Kuyamu (悔やむ)

by Ziane



Category: Overwatch (Video Game)
Genre: Alcohol, Drinking, Emotional Hurt/Comfort, First Kiss, Flirting, Fluff, Fluff and Angst, Genji's Death Coping, Light Angst, M/M
Language: English
Status: Completed
Published: 2018-01-24
Updated: 2018-01-24
Packaged: 2019-03-08 16:38:32
Rating: Mature
Warnings: No Archive Warnings Apply
Chapters: 1
Words: 1,978
Publisher: archiveofourown.org
Story URL: https://archiveofourown.org/works/13462233
Author URL: https://archiveofourown.org/users/Ziane/pseuds/Ziane
Summary: Tsumi wo Kuyamu (罪を悔やむ or Repent of one's sins) was the only thing Hanzo felt since that dreadful day he had killed his brother, but working with him in Overwatch and facing him every day made even harder to cope with guilt.





	Kuyamu (悔やむ)

**Author's Note:**

> No beta-read and English is not my mother tongue. I apologize in advance for any mistakes you find <3  
> Thank you so much to Dorado for your help with the Japanese!

Kuyamu. That’s how Hanzo felt, gulping down another sakazuki of sake. At least the warmth of the alcohol stroked his throat in the most painful and pleasurable way possible. Those two things had always come together for him. Nothing in his life had been easy nor granted. He had to fight to be who he was, and he had fought so fiercely and remorselessly he had killed his brother.

_My own blood._

There was no going back. Nothing he could do to mend his actions. Regret and repent his only nourishment night after night. To look at Genji, or what was left of him, was painful. An open wound that never closes, never heals, always throbs.

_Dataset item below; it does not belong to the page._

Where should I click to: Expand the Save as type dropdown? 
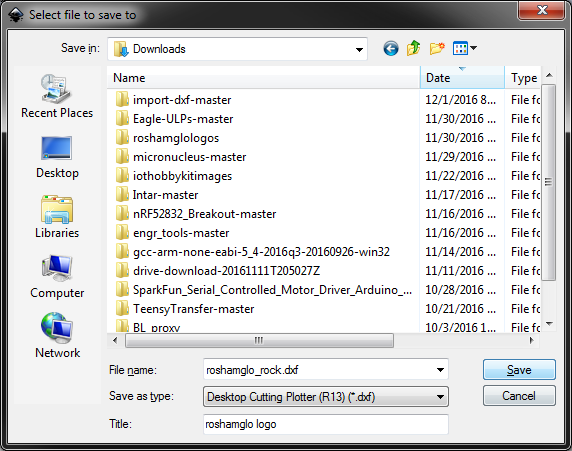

How did he come to this? He had loved his brother all his life and, without a shadow of a doubt, his sword had cut him open. Genji had bled in his arms, his eyes filled with tears and sheer fear at the loss of his life at that early age. He swore not to brandish any blade for the rest of his life.

And he would fulfill that promise until the end of his days.

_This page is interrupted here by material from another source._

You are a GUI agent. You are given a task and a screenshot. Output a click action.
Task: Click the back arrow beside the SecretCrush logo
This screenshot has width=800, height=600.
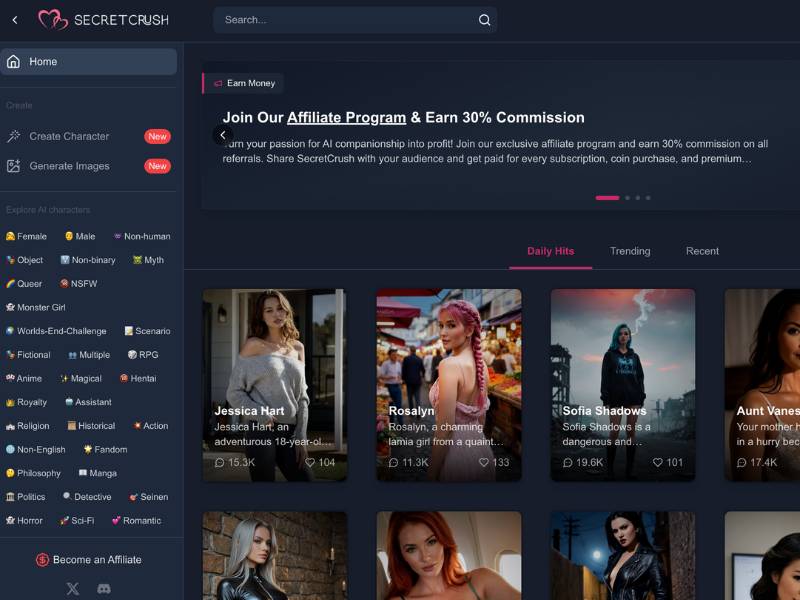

Hanzo emptied the tokkuri directly into his mouth, his cheeks burning red by alcohol and shame. He hated the burning sensation of shame, so disgraceful and low. It was beneath him to feel that way.

And Hanzo had joined Overwatch, wanting to make amends, to find himself as a new man, but it wasn’t working. For any good he did to the world or to others he was still rotting inside. Rotting with shame, and pain, and it was all for nothing.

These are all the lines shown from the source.